No es extraño en dicho contexto que las dificultades que se observan últimamente para definir el puesto de la teología en la universidad tengan que ver entonces más con la crisis de la universidad que con los problemas de identidad de la teología, que debería recuperar su estatuto dependiente de las exigencias eclesiales, y no de supuestos standards de racionalidad (166 ss.). Tampoco sorprenderá el desplazamiento de atención que promueve el autor cuando se consideran las relaciones entre Iglesia y sociedad, donde el centro de gravedad lo recupera el “publico eclesial” frente a otros ámbitos públicos” (169). El modelo propuesto supone una superación de algunas visiones limitadas de la relación entre teoría y praxis (teología de la liberación) (172 ss.), cuando se recupera el sentido “receptivo” de la tarea teológica.
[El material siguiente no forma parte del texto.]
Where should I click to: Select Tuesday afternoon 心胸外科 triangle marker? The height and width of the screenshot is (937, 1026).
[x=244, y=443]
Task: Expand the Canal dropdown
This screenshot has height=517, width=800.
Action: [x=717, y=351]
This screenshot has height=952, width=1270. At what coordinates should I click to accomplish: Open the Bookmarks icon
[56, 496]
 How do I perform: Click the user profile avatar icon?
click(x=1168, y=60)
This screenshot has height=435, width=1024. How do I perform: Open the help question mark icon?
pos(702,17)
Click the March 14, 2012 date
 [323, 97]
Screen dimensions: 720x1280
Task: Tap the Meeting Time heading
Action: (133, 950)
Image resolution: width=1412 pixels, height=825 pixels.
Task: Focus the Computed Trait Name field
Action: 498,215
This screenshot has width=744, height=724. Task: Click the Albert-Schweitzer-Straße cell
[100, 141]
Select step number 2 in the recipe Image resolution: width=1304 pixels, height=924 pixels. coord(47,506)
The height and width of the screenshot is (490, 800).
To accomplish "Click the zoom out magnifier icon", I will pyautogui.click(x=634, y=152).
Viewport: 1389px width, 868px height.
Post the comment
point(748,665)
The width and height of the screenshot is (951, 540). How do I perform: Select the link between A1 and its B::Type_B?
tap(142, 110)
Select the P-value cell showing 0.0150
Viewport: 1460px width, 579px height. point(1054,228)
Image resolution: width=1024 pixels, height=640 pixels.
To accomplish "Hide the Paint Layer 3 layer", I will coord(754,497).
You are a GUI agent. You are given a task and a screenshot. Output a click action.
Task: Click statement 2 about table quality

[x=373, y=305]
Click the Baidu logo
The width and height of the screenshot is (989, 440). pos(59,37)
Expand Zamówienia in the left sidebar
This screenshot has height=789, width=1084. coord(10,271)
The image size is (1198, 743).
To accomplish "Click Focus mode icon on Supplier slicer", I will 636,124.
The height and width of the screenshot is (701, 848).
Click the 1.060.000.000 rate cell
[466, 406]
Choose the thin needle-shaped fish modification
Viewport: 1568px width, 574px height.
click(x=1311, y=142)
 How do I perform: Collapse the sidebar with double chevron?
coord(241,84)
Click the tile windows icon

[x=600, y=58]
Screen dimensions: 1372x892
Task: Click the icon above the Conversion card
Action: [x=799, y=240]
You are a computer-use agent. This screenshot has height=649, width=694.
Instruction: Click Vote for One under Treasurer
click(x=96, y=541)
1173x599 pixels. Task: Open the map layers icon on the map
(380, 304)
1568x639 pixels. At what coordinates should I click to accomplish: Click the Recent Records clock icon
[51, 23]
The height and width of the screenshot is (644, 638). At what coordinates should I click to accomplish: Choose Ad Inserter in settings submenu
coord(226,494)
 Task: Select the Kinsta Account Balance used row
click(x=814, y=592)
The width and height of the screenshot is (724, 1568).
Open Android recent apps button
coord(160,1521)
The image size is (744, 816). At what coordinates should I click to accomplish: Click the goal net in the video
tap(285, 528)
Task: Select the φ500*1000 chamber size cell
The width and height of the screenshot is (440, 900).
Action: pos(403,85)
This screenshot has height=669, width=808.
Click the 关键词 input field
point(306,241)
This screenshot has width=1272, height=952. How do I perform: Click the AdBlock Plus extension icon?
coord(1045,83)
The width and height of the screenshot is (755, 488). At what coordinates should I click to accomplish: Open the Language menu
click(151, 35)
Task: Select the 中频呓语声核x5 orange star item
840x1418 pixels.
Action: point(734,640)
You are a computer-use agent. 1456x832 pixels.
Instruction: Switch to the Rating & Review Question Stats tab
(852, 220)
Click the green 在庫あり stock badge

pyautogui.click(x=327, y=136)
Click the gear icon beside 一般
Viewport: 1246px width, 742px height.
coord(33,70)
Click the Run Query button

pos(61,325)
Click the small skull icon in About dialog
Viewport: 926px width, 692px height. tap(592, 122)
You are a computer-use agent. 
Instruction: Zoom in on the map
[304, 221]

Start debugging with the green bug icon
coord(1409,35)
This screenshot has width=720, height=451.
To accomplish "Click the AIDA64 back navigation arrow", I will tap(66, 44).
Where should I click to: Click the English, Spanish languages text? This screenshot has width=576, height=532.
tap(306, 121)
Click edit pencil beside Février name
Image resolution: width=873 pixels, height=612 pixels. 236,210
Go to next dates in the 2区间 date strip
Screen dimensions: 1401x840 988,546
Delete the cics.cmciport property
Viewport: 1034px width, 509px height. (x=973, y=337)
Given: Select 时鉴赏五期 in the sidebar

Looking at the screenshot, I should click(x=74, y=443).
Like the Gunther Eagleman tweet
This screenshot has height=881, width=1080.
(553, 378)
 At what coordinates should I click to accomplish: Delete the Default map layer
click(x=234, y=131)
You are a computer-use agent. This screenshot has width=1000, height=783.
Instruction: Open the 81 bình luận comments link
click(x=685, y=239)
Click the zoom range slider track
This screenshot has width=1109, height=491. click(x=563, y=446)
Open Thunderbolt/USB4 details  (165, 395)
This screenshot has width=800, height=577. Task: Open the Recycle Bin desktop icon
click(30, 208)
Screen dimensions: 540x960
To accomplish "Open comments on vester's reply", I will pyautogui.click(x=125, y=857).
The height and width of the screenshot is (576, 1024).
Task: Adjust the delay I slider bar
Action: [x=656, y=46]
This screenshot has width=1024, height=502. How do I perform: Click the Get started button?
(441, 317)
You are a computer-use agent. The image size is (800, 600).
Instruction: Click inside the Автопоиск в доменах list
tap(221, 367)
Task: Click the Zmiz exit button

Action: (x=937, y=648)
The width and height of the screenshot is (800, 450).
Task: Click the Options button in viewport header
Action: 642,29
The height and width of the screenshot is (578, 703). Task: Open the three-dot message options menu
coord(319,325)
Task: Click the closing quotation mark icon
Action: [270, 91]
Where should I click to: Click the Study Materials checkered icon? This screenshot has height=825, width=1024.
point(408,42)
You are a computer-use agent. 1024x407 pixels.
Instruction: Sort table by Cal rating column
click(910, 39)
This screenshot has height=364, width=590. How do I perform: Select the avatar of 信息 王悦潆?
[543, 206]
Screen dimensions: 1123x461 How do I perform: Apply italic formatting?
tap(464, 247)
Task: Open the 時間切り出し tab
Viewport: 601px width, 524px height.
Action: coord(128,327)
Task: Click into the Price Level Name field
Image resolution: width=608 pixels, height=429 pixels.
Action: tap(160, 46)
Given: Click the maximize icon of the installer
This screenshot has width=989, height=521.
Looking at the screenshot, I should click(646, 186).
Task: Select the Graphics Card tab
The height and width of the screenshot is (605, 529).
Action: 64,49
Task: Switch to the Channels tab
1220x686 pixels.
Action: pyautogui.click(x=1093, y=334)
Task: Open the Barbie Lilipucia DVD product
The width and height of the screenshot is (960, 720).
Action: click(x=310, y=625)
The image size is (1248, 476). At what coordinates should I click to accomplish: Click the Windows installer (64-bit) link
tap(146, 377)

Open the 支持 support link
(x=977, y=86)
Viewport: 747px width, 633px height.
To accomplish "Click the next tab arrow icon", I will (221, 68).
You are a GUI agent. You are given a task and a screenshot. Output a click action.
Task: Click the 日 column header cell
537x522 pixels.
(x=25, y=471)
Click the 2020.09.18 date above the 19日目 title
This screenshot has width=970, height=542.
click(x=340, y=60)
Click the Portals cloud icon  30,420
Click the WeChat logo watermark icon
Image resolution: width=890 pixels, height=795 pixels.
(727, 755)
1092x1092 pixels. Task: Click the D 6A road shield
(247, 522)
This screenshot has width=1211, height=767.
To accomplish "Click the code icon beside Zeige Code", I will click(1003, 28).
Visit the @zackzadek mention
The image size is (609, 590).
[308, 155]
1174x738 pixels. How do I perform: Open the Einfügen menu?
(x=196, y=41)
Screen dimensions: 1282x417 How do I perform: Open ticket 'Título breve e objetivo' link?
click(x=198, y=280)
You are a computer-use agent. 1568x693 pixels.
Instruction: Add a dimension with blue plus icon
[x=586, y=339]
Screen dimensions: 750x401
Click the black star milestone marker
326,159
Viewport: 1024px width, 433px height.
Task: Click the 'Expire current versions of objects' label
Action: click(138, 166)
El libro termina con unas consideraciones programáticas sobre la forma de concebir la teología y su fuerza discursiva. Llama la atención que el autor protestante utilice a Tomás de Aquino (no es el único que lo hace en esta nueva generación teológica) para fundar su percepción de un discurrere teológico claramente enraizado en la Palabra revelada y que sólo puede razonar desde ella.
La obra de Hütter puede ser recibida de varios modos: como una sana provocación que invita a repensar y corregir algunas tendencias teológicas que han agotado ya su ciclo de relevancia; como un síntoma de las tensiones propias del ambiente eclesial y académico protestante (y quizás no sólo); como una propuesta de método teológico a desarrollar; e incluso como un programa de “teología fundamental” que reconstruye de forma orgánica las relaciones entre teología, Iglesia y dogma.
Desde la perspectiva católica, esta última aportación no hace más que confirmar una línea de trabajo que se prolonga desde hace décadas en el intento de tematizar dichas complejas relaciones, y que, en general ha mantenido una tensión que seguramente se había perdido en otros ambientes teológicos. La manualística en ese campo confirma mucho de lo que ahora reivindica Hütter con pasión. De todos modos sería injusto ignorar su relevancia incluso para el ambiente católico, pues los factores de revisión cultural e ideológica que han entrado en juego en los últimos veinte años no son indiferentes en nuestro propio contexto. El énfasis en la dimensión pneumatológica, eclesial y dogmática de la teología es bienvenido entre nosotros porque también experimentamos tendencias centrífugas e ilusiones de modernización experimental, a menudo defraudadas en la práctica.
Sin embargo, cuando todo ha sido dicho, y se ha reafirmado una postura necesaria, queda abierta – a pesar de todo – la cuestión de las relaciones entre la fe y las formas que asume la razón en nuestro ambiente histórico; un problema que seguramente origina una circularidad inevitable. La posición de Hütter – entre otros teólogos de la línea “intraeclesial” – expresa un punto en dicha dinámica, pero un punto que no puede permanecer estable por muchas razones. Una entre ellas, que no es banal, es que si se reivindica la dimensión eclesial y su carácter visible, tarde o temprano habrá que hacer las cuentas con una racionalidad que nos ayude a organizar la vida de la comunidad cristiana, algo que no puede suministrar la sola doctrina.